Oscar-winning actor Alan Arkin dies at 89

by time news

2023-06-30 16:53:03

Deceased today at 89 yearsAmerican actor Alan Arkin He was almost always an excellent secondary or one of those interpreters who greased the dissonant pieces in more choral films. Film prestige in the form of awards came a little late, in 2007, with the Oscar for best supporting actor for independent comedy ‘Little Miss Sunshine’, in which he played the out-of-control grandfather of the dysfunctional family who travels by van to the city where a children’s beauty pageant is being held. By then he had already been acting in the cinema for four decades since he debuted in a very different comedy, ‘The Russians are coming! What are the Russians coming? with Carl Reiner and Eve Marie Saint. In the theater she had managed to establish herself long before, because in 1963 she won the Tony award for her role in ‘Enter laughing‘, the work of the same Reiner with whom three years later he would form a couple on the big screen in the face of the Russian ‘threat’.

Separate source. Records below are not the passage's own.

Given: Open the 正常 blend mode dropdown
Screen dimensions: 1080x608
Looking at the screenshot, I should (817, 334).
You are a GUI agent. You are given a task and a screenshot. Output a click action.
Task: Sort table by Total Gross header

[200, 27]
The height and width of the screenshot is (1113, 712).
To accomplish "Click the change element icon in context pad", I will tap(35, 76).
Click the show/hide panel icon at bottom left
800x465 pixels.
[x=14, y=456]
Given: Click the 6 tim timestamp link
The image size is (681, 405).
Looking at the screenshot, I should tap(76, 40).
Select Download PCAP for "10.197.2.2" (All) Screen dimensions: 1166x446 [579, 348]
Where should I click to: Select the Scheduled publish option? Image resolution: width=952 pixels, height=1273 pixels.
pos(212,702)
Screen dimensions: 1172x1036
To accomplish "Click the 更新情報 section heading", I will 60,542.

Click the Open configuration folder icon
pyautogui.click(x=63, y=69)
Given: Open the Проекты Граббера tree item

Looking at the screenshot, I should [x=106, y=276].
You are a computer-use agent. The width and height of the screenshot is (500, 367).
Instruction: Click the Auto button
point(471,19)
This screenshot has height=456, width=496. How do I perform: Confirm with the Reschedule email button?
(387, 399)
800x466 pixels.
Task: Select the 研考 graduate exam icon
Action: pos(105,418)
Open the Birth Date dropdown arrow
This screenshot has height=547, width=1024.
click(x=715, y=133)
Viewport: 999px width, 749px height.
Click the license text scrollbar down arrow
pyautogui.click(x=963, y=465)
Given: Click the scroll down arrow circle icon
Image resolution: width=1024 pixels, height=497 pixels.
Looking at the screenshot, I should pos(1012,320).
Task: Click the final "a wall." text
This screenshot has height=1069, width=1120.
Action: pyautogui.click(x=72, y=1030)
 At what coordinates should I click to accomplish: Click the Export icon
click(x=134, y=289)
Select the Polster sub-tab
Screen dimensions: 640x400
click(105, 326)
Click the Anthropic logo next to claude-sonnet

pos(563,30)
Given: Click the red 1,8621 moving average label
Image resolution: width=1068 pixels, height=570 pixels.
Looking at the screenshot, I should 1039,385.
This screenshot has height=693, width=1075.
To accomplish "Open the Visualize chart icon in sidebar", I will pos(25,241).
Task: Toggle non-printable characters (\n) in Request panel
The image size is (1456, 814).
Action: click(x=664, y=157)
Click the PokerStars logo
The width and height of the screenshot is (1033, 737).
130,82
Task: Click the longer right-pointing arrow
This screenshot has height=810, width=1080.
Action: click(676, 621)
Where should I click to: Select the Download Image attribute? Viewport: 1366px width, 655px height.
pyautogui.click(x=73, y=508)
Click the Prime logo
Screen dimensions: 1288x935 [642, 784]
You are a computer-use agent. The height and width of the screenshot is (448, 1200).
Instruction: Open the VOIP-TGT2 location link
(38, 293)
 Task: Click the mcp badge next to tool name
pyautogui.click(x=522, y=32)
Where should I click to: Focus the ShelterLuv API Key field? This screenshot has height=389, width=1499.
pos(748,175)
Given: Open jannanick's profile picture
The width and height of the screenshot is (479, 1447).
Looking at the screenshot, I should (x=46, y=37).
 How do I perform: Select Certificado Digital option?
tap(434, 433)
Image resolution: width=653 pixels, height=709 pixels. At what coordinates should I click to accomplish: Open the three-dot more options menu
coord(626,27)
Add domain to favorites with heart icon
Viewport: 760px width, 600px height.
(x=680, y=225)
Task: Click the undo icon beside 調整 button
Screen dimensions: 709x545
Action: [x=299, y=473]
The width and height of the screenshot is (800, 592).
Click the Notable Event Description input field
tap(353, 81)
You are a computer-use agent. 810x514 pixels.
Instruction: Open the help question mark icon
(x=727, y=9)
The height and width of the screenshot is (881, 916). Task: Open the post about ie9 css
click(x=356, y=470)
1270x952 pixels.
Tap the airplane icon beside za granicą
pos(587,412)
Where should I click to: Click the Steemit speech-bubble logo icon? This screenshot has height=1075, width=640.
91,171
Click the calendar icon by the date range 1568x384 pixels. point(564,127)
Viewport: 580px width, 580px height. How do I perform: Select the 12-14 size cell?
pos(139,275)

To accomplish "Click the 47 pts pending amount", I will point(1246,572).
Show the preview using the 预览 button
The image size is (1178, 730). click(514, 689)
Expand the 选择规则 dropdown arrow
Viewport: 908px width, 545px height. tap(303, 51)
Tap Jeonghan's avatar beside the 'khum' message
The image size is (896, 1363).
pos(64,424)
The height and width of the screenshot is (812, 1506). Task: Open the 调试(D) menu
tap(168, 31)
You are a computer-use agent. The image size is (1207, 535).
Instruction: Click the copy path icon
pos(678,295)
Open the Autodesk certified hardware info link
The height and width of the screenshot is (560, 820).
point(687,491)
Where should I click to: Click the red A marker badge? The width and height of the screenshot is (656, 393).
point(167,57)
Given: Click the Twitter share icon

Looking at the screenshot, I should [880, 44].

his face apparently not very expressive, between grumpy and ironic, sometimes in features similar to those of a Walter Matthau, allowed him to attack wayward, acid, caustic characters, almost always secretly funny, more inclined to comedy than drama, although he combined both registers well. Perhaps his best period was from the late 1960s to the middle of the following decade, when he took on his most remembered characters in ‘Alone in the dark’ –where he played one of the criminals who threaten a blind woman incarnated by Audrey Hepburn at home–, ‘The King of Danger’ -replaced Peter Sellers as Inspector Clouseau-, the devastating ‘Trap 22’, ‘An odd couple of cops’ –one of the first ‘buddy movies’, hand in hand with James Caan– and ‘Elemental, Dr. Freud’in which he gave life to Sigmund Freud facing Sherlock Holmes.

If the ’80s were low-key, the ’90s started much better with small roles in ‘Edward Scissorhands’, ‘Rocketeer’, ‘Havana’ or one of those choral stories in which Arkin shone with his own light, ‘Glengarry Glen Ross: Success at any cost’, about a group of real estate agents described by David Mamet. In recent years he showed off his skills in the shadow of the stars in ‘Gattaca’, ‘Superagent 86 the movie’, ‘Argo’ and the version of ‘Dumbo’ directed by Tim Burton.

Of Jewish and Ukrainian descent, Arkin directed several shorts, television episodes, and the feature film ‘Little murders’ (1971), a crime comedy starring an actor with similar characteristics to his, Elliot Gould, and Donald Sutherland. These two had triumphed a couple of years earlier with ‘MASH’, the medical comedy set in the Korean War in which Arkin would have been ideal, given his poignant record, for any other character.